= Text excerpt =

Mauritius is a multiparty democracy governed by the prime minister, the Council of Ministers, and the National Assembly. International and local observers judged elections for the prime minister and legislators on November 7 to be free and fair. The coalition headed by the incumbent prime minister won a majority of seats.
A police commissioner heads the police and has authority over all police and other security forces, including the Coast Guard and Special Mobile Forces (a paramilitary unit that shares responsibility with police for internal security). The national police report to the Ministry of Defense. The Coast Guard and police handle external security, reporting to the Ministry of Defense. Civilian authorities maintained effective control over the security forces.
Significant human rights issues included allegations of security force abuse of suspects and detainees; government corruption; crimes of violence against women and girls; and restrictions on labor rights.
The government took steps to prosecute and punish officials who committed abuses, whether in the security services or elsewhere in the government. Enforcement of prosecution and punishment was inconsistent and sometimes politically influenced, resulting in impunity.
Section 2. Respect for Civil Liberties, Including:
a. Freedom of Expression, Including for the Press
The constitution provides for freedom of expression, including for the press; however, a related law was amended in October 2018 to prevent internet users from posting anything that could cause “annoyance, humiliation, inconvenience, distress or anxiety to any person” on social media. Anyone found guilty faces up to 10 years’ imprisonment.
Press and Media, Including Online Media: Independent media were active and expressed a wide variety of views.

= Collected data =
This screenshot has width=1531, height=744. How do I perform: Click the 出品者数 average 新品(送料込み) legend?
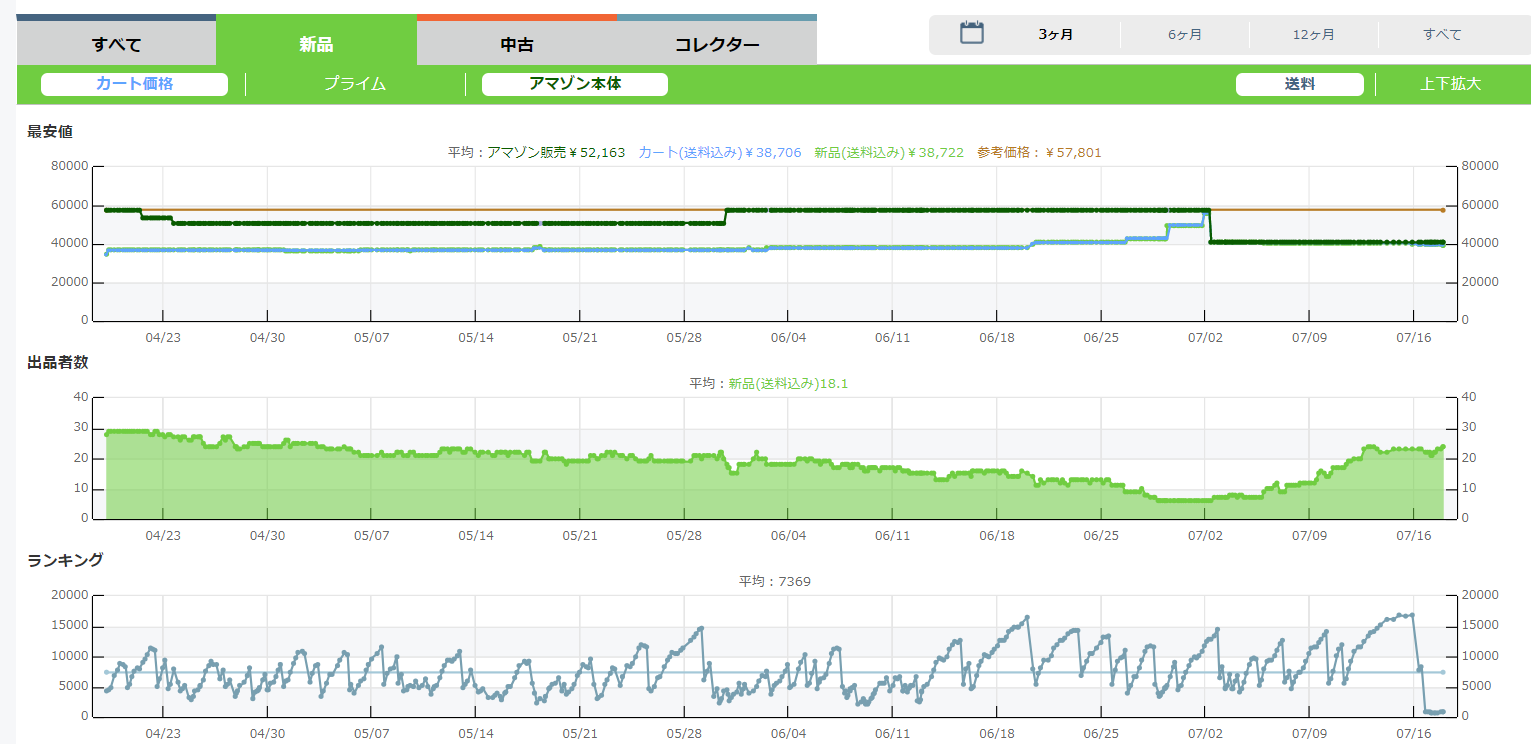point(788,383)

= Challenge =
Copy out the Mauritius human rights text word for word, from its first sentence to its last.

= Task response =
Mauritius is a multiparty democracy governed by the prime minister, the Council of Ministers, and the National Assembly. International and local observers judged elections for the prime minister and legislators on November 7 to be free and fair. The coalition headed by the incumbent prime minister won a majority of seats.
A police commissioner heads the police and has authority over all police and other security forces, including the Coast Guard and Special Mobile Forces (a paramilitary unit that shares responsibility with police for internal security). The national police report to the Ministry of Defense. The Coast Guard and police handle external security, reporting to the Ministry of Defense. Civilian authorities maintained effective control over the security forces.
Significant human rights issues included allegations of security force abuse of suspects and detainees; government corruption; crimes of violence against women and girls; and restrictions on labor rights.
The government took steps to prosecute and punish officials who committed abuses, whether in the security services or elsewhere in the government. Enforcement of prosecution and punishment was inconsistent and sometimes politically influenced, resulting in impunity.
Section 2. Respect for Civil Liberties, Including:
a. Freedom of Expression, Including for the Press
The constitution provides for freedom of expression, including for the press; however, a related law was amended in October 2018 to prevent internet users from posting anything that could cause “annoyance, humiliation, inconvenience, distress or anxiety to any person” on social media. Anyone found guilty faces up to 10 years’ imprisonment.
Press and Media, Including Online Media: Independent media were active and expressed a wide variety of views.